Iraq on Sunday was yet again covered in a thick sheet of orange as it suffered the latest in a series of dust storms that have become increasingly common.
Flights were grounded due to poor visibility at airports serving the capital Baghdad and the holy city of Najaf, with the phenomenon expected to continue into Monday, according to the weather service.
“Flights have been interrupted at the airports of Baghdad and Najaf due to the dust storm,” the spokesman for the civil aviation authority, Jihad al-Diwan, told Alghadeer News.
Visibility was cited at less than 500 meters (550 yards), with flights expected to resume once the weather improves.
Iraq was hammered by a series of such storms in April, grounding flights and leaving dozens hospitalized with respiratory problems.

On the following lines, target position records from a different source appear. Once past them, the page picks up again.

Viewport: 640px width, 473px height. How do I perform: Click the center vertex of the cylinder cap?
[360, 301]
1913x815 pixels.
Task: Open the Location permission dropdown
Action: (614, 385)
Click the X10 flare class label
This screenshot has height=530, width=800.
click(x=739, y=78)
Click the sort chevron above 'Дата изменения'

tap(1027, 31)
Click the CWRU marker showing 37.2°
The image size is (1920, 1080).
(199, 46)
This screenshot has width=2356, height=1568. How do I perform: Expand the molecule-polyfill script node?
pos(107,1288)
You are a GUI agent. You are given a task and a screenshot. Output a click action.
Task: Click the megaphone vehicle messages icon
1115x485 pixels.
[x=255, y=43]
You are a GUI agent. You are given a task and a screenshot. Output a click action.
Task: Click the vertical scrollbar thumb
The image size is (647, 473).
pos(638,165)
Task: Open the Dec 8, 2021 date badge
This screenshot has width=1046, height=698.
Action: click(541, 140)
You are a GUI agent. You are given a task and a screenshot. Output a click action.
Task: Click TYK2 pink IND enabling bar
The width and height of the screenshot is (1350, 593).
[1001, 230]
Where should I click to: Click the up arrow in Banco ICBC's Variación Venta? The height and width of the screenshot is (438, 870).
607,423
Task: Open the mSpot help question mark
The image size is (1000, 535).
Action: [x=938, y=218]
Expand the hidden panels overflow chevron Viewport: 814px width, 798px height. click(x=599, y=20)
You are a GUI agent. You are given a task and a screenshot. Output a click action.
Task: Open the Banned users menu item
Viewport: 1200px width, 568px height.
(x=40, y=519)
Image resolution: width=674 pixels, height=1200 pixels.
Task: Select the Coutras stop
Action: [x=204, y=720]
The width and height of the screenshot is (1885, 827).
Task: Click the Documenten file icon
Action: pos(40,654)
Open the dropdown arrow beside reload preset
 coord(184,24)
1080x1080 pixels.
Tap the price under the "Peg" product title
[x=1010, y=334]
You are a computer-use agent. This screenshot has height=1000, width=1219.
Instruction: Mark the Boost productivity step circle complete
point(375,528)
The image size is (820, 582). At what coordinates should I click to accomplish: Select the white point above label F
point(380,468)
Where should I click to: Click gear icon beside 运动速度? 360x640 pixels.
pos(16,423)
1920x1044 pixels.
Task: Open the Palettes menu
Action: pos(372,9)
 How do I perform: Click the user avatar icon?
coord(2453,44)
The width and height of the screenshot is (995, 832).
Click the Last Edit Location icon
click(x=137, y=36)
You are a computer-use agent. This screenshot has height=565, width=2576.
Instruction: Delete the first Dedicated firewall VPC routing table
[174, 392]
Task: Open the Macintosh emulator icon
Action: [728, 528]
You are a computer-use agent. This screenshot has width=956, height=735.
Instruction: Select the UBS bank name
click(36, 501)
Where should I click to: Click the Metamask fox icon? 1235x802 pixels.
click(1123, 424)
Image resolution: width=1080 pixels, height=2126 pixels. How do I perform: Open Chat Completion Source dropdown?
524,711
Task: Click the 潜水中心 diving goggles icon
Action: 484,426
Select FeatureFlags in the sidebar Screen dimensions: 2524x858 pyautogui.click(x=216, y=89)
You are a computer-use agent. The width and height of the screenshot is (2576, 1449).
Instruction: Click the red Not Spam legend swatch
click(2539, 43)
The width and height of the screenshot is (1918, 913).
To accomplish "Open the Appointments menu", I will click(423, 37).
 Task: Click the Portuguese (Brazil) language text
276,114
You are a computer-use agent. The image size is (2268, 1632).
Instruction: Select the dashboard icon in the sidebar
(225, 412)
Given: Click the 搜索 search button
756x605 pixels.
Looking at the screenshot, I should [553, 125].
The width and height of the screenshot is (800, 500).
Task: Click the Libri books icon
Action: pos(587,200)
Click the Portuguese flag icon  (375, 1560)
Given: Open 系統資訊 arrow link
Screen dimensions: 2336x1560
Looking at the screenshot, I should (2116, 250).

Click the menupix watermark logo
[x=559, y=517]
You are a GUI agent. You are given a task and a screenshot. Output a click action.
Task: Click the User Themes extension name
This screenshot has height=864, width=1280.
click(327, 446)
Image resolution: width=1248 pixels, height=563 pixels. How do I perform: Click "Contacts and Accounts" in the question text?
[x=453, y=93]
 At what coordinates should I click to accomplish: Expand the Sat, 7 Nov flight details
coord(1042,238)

Amer al-Jabri, of Iraq’s meteorological office, previously said that the weather phenomenon is expected to become increasingly common “due to drought, desertification and declining rainfall”.
Iraq is particularly vulnerable to climate change, having already witnessed record low rainfall and high temperatures in recent years.
Experts have said these factors threaten to bring social and economic disaster to the war-scarred country.
In November, the World Bank warned that Iraq could suffer a 20-percent drop in water resources by 2050 due to climate change.
In early April, environment ministry official Issa al-Fayad had warned that Iraq could face “272 days of dust” a year in coming decades, according to the state news agency INA.
The ministry said the weather phenomenon could be confronted by “increasing vegetation cover and creating forests that act as windbreaks”.